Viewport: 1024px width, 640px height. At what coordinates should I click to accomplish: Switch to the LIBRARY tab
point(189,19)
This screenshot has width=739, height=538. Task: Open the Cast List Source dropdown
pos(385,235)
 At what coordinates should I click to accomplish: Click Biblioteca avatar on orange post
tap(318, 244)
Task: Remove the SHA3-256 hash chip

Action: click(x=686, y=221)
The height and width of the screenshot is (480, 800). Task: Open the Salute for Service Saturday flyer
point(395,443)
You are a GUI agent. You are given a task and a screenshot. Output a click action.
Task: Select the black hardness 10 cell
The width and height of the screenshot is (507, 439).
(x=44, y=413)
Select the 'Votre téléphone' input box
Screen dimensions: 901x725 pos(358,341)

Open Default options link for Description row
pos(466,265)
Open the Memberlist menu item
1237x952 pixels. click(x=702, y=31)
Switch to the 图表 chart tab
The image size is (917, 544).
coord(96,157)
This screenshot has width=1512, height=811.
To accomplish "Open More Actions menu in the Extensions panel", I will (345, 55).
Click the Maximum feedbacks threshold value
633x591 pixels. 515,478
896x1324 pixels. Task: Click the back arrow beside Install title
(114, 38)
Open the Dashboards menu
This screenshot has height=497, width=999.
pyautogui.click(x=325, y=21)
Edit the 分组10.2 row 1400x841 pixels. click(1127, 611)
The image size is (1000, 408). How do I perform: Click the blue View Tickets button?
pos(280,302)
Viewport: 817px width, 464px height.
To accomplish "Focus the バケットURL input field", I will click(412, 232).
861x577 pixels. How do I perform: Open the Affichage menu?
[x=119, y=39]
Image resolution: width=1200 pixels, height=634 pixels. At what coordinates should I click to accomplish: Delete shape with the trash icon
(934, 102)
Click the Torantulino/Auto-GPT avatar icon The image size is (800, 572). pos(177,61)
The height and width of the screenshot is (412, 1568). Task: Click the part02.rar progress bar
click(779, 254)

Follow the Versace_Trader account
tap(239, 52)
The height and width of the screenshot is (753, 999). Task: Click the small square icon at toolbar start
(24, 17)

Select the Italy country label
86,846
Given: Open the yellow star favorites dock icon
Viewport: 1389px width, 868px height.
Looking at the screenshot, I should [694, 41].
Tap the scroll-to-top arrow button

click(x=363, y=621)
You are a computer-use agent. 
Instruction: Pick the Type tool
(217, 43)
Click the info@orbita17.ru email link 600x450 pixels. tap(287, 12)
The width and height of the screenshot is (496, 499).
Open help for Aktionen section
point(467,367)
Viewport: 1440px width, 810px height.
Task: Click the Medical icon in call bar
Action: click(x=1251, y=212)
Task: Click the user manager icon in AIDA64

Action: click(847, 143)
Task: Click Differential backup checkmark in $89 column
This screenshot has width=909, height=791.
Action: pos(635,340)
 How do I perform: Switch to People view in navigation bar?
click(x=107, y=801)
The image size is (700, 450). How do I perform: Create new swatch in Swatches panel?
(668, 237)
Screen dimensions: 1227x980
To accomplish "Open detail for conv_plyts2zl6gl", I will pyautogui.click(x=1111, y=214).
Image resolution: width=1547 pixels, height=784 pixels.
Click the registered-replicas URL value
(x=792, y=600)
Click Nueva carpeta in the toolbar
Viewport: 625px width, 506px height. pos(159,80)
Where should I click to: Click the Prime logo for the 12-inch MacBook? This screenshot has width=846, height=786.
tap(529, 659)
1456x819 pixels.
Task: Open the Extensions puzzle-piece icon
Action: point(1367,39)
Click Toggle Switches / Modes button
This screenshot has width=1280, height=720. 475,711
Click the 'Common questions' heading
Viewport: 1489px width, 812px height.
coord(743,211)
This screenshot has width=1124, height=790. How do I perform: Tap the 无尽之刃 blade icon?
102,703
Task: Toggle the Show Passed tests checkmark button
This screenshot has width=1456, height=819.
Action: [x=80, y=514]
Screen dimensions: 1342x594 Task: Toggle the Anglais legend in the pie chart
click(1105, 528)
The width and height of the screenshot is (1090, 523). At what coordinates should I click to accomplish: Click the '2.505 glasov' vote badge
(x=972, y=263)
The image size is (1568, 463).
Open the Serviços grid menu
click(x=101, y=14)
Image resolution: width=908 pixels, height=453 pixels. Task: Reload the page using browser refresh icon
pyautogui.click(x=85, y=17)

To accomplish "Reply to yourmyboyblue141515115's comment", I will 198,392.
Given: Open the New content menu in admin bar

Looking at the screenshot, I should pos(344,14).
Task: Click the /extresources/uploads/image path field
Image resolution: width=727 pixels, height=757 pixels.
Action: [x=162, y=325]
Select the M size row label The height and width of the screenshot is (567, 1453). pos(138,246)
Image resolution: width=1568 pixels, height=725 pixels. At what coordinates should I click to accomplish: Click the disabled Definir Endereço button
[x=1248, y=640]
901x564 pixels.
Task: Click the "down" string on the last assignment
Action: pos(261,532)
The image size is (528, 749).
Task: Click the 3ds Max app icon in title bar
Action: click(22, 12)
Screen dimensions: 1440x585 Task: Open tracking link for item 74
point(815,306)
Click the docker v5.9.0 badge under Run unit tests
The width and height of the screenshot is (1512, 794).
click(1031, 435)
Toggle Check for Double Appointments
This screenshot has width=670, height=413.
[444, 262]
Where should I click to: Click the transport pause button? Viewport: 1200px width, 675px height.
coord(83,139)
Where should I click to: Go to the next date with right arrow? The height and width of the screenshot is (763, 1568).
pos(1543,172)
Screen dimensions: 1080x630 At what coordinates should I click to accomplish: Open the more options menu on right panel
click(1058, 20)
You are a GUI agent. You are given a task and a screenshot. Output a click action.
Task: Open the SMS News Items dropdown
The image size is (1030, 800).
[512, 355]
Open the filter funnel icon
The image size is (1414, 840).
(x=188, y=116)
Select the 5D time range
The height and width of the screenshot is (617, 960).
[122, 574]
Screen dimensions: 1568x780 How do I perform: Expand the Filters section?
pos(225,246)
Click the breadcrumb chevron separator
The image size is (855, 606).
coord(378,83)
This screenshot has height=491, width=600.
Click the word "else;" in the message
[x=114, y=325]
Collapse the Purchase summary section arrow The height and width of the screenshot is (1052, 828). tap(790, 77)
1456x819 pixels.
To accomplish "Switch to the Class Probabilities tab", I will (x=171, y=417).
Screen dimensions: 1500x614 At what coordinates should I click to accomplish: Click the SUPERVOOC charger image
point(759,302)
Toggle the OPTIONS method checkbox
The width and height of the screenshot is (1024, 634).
************
== Exercise details ==
From the items above, pick out every line that contains the word "link" and copy each one.

== Result of this task ==
Open Default options link for Description row
Click the info@orbita17.ru email link 600x450 pixels. tap(287, 12)
Screen dimensions: 1440x585 Task: Open tracking link for item 74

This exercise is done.